Wednesday, September 18, 2013

What is the configuration cache

You might have seen the term configuration cache if you've played around with libcouchbase or the Couchbase PHP extension, but its not very well documented anywhere. So what is the configuration cache? To answer that question I should probably start by describing how the
client work.

libcouchbase is what we call a smart client; which means it reacts to changes in the topology of the cluster. So how does the client do this? When it is instanciated the first thing is does is to connect to the cluster (streaming REST call) receive notifications for changes in the topology. This doesn't sound like a problem, but it might become one. Unfortunately these REST streaming connection is not only time consuming to set up (compared to the data connections) and relatively resource hungry on the server side, so they don't fit very well in a scenario where you have a large amount of client or short lived connections.

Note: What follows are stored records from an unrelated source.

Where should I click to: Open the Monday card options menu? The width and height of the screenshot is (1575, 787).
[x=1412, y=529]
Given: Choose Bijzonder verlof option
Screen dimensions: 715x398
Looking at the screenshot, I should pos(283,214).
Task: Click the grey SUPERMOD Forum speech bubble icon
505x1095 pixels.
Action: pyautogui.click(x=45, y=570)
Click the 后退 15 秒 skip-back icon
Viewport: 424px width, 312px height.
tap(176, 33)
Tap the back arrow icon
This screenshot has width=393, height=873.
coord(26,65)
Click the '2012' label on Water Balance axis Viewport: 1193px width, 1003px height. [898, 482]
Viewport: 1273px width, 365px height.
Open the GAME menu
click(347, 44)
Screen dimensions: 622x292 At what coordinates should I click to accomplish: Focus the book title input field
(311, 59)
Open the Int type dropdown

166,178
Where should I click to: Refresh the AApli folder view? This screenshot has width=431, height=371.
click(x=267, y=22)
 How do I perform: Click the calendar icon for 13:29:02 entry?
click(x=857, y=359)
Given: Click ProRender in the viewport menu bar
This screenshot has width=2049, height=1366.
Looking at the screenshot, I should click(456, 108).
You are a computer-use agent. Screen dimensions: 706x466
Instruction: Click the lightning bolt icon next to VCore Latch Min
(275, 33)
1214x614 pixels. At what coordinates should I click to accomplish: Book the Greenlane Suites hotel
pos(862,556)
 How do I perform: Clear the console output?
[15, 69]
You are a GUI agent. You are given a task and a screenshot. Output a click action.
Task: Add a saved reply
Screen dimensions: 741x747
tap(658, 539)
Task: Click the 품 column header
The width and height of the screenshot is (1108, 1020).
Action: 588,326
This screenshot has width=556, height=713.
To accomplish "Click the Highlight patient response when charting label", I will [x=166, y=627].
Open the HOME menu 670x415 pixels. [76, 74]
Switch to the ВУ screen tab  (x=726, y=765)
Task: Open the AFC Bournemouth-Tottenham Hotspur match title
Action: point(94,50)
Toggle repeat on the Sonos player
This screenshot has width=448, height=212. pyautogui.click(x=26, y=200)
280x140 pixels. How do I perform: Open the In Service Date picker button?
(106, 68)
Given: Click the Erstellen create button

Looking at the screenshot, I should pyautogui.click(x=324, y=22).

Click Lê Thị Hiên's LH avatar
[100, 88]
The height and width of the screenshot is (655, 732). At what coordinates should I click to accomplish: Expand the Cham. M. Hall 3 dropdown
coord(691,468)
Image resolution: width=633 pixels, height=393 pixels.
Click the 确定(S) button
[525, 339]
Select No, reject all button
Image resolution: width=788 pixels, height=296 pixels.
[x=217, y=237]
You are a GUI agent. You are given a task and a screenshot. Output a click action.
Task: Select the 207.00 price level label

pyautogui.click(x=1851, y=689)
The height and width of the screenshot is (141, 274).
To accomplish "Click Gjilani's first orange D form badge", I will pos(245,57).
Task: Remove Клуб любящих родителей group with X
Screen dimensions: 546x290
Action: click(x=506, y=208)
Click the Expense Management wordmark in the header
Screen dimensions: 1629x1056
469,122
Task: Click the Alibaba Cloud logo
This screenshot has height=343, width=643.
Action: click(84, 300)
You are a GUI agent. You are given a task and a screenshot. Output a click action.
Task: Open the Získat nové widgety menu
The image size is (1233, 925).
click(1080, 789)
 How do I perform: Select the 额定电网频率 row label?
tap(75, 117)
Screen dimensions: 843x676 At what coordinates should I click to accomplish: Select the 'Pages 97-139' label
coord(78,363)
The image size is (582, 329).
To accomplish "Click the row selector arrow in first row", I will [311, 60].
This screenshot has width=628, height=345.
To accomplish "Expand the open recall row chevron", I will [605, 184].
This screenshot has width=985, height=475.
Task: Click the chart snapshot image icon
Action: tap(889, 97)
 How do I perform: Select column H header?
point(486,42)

It is not uncommon for people deploying PHP applications to run thousands of PHP processes, which would mean thousands of connections to the REST interface. The data connections are really cheap and fast to set up, so they're not causing any problems with this kind of deployment. In older versions of Couchbase I have unfortunately seen the cluster becoming unstable with such a high number of clients connecting to it.

When you think of it most clusters are running in a steady state most of the time. You don't add/remove nodes to the cluster very often, so I would guess that in 99% of the time clients will NEVER receive an update from the cluster that its topology is changing. This makes the information extremely well suited for caching, and thats exactly what the configuration cache is. It is really simple, but yet so effective:
  • When the client is instanciated it looks for a named file in the filesystem.
    • If it is there it assumes that to be the current cluster configuration and starts using it.
    • If it isn't there it starts the normal bootstrap logic to get the configuration from the cluster, and writes it to the file.
  • Whenever we try to access an item on a node and the node tells us that we tried to communicate to the wrong node, we invalidate the cache and request a new copy of the configuration cache.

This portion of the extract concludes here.